■ **Written task 1**: Translate the sentence "Separate the resulting equation into real and imaginary parts." from the polynomial divisibility solution below into Spanish.
■ **Written task 2**: In the polynomial divisibility solution below, list the title that follows each "Step" label.
═══ Excerpt provided
Solution and Explanation

Step 1: Understanding the Concept:
If a polynomial \( P(x) \) is divisible by \( x^2 + 1 \), then the roots of \( x^2 + 1 = 0 \) must also be roots of \( P(x) \). The roots are \( x = i \) and \( x = -i \).
Step 2: Key Formula or Approach:
1. Set \( P(i) = 0 \).
2. Separate the resulting equation into real and imaginary parts.
3. Solve for conditions on \( a, b, c \).
Step 3: Detailed Explanation:
Let \( P(x) = x^3 + ax^2 + bx + c \).
If \( x^2 + 1 \) divides \( P(x) \), then \( P(i) = 0 \).
\[ (i)^3 + a(i)^2 + b(i) + c = 0 \]
Since \( i^2 = -1 \) and \( i^3 = -i \):
\[ -i - a + bi + c = 0 \]
Rearrange into real and imaginary components:
\[ (c - a) + i(b - 1) = 0 \]
For this to be zero, both the real and imaginary parts must be zero:
1. \( b - 1 = 0 \implies b = 1 \).
2. \( c - a = 0 \implies c = a \).
══════
═══ Data provided
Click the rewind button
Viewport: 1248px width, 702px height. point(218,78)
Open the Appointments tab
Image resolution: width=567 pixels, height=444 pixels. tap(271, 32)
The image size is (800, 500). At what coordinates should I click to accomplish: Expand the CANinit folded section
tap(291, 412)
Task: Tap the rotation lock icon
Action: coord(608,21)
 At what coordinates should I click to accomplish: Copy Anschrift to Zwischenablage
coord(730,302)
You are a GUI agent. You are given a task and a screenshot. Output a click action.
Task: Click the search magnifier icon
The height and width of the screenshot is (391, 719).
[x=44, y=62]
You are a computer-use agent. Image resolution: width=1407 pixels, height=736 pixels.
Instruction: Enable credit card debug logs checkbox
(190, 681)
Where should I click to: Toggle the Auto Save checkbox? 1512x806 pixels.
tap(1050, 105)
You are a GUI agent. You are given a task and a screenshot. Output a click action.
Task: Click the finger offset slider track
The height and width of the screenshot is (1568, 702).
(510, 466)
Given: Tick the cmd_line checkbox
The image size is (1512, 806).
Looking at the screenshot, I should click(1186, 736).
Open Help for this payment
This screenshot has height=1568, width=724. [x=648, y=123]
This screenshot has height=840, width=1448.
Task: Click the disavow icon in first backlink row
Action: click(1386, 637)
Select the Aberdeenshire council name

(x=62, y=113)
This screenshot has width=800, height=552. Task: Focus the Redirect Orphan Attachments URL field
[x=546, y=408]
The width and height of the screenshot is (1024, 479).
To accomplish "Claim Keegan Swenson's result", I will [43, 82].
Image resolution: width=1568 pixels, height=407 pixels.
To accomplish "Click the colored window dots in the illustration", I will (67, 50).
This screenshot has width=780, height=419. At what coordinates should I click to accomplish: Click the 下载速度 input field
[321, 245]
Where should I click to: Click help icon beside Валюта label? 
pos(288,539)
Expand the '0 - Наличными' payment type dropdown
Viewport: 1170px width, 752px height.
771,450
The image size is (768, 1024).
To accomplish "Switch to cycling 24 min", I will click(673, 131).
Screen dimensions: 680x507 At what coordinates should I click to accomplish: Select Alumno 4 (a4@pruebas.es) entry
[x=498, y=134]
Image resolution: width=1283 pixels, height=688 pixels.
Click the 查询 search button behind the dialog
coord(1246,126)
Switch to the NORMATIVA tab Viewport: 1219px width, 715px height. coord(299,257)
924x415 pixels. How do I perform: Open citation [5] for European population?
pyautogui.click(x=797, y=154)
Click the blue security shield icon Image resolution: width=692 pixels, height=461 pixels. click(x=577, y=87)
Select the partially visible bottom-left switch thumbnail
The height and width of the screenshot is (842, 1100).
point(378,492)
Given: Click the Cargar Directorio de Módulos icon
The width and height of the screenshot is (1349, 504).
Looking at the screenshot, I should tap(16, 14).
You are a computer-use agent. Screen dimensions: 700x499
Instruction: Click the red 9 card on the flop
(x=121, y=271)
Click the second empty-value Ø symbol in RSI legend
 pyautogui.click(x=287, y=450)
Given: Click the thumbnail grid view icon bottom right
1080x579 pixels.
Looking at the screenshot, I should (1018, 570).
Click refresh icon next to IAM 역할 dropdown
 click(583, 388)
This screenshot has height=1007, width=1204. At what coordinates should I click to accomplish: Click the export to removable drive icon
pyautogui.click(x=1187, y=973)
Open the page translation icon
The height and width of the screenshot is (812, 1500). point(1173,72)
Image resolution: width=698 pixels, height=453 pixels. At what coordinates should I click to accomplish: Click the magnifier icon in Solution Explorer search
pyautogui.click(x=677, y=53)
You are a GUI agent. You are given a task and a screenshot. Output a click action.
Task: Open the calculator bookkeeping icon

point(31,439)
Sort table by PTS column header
══════
■ **Full answer 1**: Separa la ecuación resultante en sus partes real e imaginaria.

■ **Full answer 2**:
Understanding the Concept
Key Formula or Approach
Detailed Explanation